**Task prompt**.
When "computer" occurs in a line of the material, copy that line.

(Material provided begins)

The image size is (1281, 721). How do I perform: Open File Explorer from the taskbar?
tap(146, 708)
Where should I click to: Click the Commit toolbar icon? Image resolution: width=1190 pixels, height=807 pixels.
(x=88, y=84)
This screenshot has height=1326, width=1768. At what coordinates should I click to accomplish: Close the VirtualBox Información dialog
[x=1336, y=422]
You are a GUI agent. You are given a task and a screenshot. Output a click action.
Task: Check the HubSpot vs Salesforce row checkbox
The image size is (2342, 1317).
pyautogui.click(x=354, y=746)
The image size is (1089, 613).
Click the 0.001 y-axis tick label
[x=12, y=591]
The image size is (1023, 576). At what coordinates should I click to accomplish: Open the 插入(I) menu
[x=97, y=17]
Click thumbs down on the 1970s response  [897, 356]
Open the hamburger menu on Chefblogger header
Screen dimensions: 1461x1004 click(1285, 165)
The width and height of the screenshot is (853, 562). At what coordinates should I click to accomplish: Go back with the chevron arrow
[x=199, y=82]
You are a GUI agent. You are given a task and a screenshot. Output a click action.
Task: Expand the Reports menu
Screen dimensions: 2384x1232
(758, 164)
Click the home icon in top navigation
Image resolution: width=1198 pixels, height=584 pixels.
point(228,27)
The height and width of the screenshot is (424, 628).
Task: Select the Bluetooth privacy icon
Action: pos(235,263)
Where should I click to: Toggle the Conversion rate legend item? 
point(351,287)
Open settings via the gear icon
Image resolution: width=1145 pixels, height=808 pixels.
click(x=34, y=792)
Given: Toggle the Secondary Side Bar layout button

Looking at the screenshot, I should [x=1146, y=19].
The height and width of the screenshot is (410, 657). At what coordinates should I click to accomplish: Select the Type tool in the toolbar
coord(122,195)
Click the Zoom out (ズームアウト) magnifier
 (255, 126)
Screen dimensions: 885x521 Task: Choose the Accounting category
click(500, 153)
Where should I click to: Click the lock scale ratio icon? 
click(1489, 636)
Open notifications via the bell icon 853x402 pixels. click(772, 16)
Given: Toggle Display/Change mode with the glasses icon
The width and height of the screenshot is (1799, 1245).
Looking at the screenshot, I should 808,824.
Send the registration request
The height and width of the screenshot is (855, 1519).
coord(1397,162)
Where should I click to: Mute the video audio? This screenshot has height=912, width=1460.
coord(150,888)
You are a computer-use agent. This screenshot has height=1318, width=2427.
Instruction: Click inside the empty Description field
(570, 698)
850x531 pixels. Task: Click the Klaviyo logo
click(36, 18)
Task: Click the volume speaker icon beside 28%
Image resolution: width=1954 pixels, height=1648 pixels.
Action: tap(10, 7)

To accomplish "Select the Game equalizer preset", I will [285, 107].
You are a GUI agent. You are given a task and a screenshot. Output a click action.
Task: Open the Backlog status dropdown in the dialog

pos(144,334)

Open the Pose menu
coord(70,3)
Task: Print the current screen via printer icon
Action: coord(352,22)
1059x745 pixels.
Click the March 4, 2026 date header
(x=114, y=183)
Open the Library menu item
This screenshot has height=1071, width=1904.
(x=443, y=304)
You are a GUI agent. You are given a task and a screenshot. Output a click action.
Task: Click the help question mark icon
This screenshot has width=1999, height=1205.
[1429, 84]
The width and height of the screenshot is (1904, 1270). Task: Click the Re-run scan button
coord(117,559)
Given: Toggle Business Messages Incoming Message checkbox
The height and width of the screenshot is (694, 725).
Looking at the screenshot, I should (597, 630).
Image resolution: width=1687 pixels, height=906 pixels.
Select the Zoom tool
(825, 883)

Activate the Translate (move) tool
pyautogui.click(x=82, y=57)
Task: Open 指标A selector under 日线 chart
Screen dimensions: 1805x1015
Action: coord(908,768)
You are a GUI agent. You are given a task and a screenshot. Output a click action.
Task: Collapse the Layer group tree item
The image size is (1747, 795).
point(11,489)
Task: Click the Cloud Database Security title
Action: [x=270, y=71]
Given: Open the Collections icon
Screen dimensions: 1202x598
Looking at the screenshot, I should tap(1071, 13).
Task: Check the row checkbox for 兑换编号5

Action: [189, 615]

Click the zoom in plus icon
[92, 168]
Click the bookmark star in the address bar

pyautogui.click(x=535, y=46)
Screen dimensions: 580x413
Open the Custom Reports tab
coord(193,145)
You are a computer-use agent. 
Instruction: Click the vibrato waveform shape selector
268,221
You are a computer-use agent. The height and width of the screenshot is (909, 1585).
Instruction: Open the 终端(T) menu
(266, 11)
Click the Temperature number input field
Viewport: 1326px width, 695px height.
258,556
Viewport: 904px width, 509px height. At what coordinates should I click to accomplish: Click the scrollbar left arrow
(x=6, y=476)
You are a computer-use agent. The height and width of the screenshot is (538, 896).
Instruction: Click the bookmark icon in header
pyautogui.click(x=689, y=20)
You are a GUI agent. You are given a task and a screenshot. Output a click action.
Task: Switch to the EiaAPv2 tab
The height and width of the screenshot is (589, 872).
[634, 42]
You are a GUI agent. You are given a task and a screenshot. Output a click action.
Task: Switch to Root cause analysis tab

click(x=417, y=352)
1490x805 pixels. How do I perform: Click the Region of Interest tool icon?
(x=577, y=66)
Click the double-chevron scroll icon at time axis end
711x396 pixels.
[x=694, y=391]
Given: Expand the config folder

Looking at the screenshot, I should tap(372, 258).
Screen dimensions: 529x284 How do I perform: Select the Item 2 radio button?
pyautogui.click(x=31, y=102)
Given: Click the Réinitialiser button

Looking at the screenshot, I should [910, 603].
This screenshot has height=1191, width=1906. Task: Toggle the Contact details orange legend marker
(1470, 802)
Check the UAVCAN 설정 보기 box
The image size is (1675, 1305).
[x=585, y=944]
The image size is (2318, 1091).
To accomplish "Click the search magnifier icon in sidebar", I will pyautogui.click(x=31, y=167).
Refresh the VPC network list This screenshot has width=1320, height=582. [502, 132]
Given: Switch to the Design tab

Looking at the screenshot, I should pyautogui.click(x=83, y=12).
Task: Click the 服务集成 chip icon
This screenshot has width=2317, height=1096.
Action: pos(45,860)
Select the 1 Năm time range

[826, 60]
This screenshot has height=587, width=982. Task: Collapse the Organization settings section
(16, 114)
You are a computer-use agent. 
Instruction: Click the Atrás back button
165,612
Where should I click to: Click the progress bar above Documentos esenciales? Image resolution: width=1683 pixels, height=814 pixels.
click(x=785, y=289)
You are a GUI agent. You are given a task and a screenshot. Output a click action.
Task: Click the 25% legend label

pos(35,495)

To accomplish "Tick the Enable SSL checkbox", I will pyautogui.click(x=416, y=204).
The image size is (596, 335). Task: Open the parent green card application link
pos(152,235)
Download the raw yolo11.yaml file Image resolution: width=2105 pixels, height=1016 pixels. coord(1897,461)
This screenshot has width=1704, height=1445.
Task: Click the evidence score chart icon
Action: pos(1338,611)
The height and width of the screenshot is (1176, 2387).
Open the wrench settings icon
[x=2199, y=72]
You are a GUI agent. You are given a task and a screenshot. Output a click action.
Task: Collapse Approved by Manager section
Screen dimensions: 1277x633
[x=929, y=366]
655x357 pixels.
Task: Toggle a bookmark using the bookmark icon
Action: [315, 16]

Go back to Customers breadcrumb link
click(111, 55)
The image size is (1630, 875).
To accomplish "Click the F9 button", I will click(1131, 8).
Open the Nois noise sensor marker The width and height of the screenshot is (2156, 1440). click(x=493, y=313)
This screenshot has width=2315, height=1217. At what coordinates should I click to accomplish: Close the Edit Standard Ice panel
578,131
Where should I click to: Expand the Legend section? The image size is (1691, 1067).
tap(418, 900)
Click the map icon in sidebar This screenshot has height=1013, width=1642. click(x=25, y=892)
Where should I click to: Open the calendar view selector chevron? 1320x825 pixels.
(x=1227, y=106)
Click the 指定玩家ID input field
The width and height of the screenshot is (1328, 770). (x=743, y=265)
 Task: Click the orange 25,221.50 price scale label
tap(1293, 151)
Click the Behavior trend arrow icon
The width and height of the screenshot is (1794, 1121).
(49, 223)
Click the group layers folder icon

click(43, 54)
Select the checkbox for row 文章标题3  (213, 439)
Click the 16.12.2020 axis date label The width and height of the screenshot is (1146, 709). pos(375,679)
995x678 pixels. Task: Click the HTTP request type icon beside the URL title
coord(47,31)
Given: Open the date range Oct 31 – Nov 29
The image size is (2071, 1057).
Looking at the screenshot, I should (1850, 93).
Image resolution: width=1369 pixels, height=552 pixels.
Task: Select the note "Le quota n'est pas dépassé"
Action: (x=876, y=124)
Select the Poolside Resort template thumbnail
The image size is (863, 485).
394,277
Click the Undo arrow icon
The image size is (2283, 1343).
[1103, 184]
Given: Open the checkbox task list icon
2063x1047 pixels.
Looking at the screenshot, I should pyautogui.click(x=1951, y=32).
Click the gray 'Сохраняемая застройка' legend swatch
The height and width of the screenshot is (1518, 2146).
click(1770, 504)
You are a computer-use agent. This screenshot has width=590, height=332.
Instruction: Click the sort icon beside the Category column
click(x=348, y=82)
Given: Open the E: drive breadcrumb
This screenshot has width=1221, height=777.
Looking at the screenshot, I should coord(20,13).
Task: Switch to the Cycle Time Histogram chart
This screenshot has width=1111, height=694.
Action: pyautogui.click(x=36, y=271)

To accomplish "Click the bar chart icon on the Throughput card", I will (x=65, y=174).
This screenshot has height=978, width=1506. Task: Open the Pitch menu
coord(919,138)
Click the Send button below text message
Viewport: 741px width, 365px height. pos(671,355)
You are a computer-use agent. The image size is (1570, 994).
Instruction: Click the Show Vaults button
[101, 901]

(Material provided ends)

**Solved problem**.
You are a computer-use agent. This screenshot has height=1318, width=2427.
You are a computer-use agent. 
You are a computer-use agent. The height and width of the screenshot is (909, 1585).
You are a computer-use agent. The height and width of the screenshot is (538, 896).
You are a computer-use agent. 
You are a computer-use agent. This screenshot has width=590, height=332.
You are a computer-use agent. The image size is (1570, 994).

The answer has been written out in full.